Are there any situations where it would make more sense to use a single datatype instead of a double? From my searching, the disadvantage to a double is that it requires more space, which isn't a problem for most applications. In that case, should all floating point numbers be doubles?

A little background info: I'm working with an application that deals with a lot of data about coordinates and chemicals. A few customers have noticed that when importing spreadsheets of data, some values with high precision are rounded down the precision of a single.

Was it helpful?

Solution

On most desktop applications, yes.

Though if you have a huge array of them, halving the size of that could be significant enough to be worthwhile if you don't need the precision.

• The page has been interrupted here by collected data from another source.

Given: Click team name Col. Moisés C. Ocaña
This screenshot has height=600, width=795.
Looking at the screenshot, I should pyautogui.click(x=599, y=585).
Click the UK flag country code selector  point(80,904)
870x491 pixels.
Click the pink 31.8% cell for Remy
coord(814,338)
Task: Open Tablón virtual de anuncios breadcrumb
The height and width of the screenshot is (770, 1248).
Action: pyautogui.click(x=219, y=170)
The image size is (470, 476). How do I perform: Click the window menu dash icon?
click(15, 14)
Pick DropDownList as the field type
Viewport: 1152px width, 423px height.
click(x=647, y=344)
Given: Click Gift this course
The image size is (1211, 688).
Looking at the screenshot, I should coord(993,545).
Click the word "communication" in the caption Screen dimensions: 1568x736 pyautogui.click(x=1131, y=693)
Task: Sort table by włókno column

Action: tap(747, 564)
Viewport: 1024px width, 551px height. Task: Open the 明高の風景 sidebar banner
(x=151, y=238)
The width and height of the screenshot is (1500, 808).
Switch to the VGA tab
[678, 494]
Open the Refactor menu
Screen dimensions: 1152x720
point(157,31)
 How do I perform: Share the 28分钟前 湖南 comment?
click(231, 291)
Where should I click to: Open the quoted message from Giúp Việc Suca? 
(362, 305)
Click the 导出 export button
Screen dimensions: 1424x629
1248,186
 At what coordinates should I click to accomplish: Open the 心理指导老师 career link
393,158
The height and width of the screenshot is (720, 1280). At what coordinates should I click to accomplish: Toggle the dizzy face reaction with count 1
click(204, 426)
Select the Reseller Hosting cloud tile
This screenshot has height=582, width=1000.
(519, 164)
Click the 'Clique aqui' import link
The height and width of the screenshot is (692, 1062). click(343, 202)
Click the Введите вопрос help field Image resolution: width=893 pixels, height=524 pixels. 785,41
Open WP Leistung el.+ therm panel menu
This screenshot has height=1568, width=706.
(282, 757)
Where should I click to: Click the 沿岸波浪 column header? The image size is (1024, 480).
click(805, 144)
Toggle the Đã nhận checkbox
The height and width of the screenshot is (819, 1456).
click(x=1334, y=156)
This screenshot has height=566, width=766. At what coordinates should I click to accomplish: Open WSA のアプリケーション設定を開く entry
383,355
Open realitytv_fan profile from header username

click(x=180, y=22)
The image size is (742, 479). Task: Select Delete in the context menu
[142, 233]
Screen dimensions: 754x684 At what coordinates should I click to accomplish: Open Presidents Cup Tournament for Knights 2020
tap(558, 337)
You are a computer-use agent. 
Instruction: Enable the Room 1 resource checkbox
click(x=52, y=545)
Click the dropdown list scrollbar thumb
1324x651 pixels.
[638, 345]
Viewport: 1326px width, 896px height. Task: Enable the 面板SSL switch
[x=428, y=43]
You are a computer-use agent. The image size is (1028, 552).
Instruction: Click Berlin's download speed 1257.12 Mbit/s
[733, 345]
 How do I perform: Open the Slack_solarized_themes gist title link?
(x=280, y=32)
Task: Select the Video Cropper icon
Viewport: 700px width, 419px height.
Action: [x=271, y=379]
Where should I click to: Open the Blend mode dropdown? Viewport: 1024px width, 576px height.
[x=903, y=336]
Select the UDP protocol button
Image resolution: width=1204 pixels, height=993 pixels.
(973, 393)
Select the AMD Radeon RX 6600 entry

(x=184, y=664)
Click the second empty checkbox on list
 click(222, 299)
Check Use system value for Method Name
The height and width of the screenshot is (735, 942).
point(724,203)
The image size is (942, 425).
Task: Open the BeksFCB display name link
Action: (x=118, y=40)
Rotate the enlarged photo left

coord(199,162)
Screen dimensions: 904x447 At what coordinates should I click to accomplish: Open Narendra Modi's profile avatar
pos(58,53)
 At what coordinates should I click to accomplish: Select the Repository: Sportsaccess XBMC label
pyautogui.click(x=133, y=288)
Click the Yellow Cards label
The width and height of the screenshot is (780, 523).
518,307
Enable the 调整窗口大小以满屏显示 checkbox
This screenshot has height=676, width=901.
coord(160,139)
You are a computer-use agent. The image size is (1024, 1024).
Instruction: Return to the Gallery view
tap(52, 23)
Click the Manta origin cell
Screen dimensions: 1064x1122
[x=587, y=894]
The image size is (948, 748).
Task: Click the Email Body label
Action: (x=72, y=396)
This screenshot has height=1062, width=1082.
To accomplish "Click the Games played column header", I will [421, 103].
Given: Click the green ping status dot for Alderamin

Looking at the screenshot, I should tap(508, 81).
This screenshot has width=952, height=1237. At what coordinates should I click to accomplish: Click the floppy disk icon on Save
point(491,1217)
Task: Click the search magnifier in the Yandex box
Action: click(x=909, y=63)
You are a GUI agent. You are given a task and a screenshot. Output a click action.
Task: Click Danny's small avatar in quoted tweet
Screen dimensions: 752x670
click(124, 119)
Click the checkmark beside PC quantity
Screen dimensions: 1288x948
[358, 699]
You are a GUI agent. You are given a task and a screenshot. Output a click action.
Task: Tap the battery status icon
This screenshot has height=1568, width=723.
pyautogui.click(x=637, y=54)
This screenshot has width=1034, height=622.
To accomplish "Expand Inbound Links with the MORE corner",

Especially given that pretty much all consumer desktops have double-precision floating-point arithmetic done in hardware.

OTHER TIPS

From this .net article

Data Type Width

The most efficient data types are those that use the native data width of the run-time platform. On current platforms, the data width is 32 bits, for both the computer and the operating system.

Consequently, Integer is currently the most efficient data type in Visual Basic .NET. Next best are Long, Short, and Byte, in that order of efficiency. You can improve the performance of Short and Byte by turning off integer overflow checking, for example by setting the RemoveIntegerChecks property, but this incurs the risk of incorrect calculations due to undetected overflows. You cannot toggle this checking on and off during run time; you can only set its value for the next build of your application.

If you need fractional values, the best choice is Double, because the floating-point processors of current platforms perform all operations in double precision. Next best are Single and Decimal, in that order of efficiency.

As Mark says in his comment, space can be an issue on memory-constrained systems. You may also want to index or sort a list, and why do that on doubles if you can store your values in singles?

On some hardware, arithmetic involving double values may take longer than that involving single values, but most recent FPUs have a single native data type (e.g., 80-bit extended floating point values for x86) which will be used internally for calculations regardless of what in-memory data type you are using. So that is to say that "FPU calculations will be faster with single precision" is generally not a reason to use single-precision on most modern hardware today.

That said, in addition to the "uses less memory" reasons elaborated on in the other answers, there is a very practical reason when it comes to SIMD vector instructions like SSE and AltiVec - single precision is likey to be twice as fast as double precision, since the instructions operate on vectors of fixed size, and you can stuff twice as many single precision values into a single vector, with the processing time typically remaining the same.

For example, with a 128-bit vector unit capable of processing vector multiplications in 2 clock cycles, you could get a throughput of 2 single precision multiplications per clock, versus 1 double precision, since you can 4 singles in a vector, versus two doubles.

A similar effect occurs with memory bandwidth, and is not specific to vector processing - if you have large arrays of doubles, they will not only take twice the space, but may take up to twice as long to process in the case that your algorithm is bandwidth constrained (which is increasingly likely given the increasing sizes and decreasing latencies of vector processing units).

Doubles take more space but the extra precision may or may not be necessary. I have done a lot of programming in the scientific world where floating point arithmetic is very common and have found that often you can do the calculations in double or higher precision but store the results as singles without ill effect.

Keep in mind that once the numbers are sucked into the FPU, they are expanded to very high precision anyway. That being said, it would be best to try whatever you are doing in both precisions and see if the results are comparable.

Unfortunately, computing is still an experimental science.

If you're coding OpenGL then it's normal to use GLSingle (eg single) rather than GLDouble. In nearly all circumstances single precision is more than enough for most graphics applications and should be faster - although I confess I'm not certain of this on the latest generation of GPUs.

My favourite citation on this is that single precision was sufficient to navigate to the moon and back, so in practise it's unusual to cause a real issue. That said in most circumstances I'd reach for a double nowadays as storage is cheap and there's less likely to be any odd binary to decimal issues.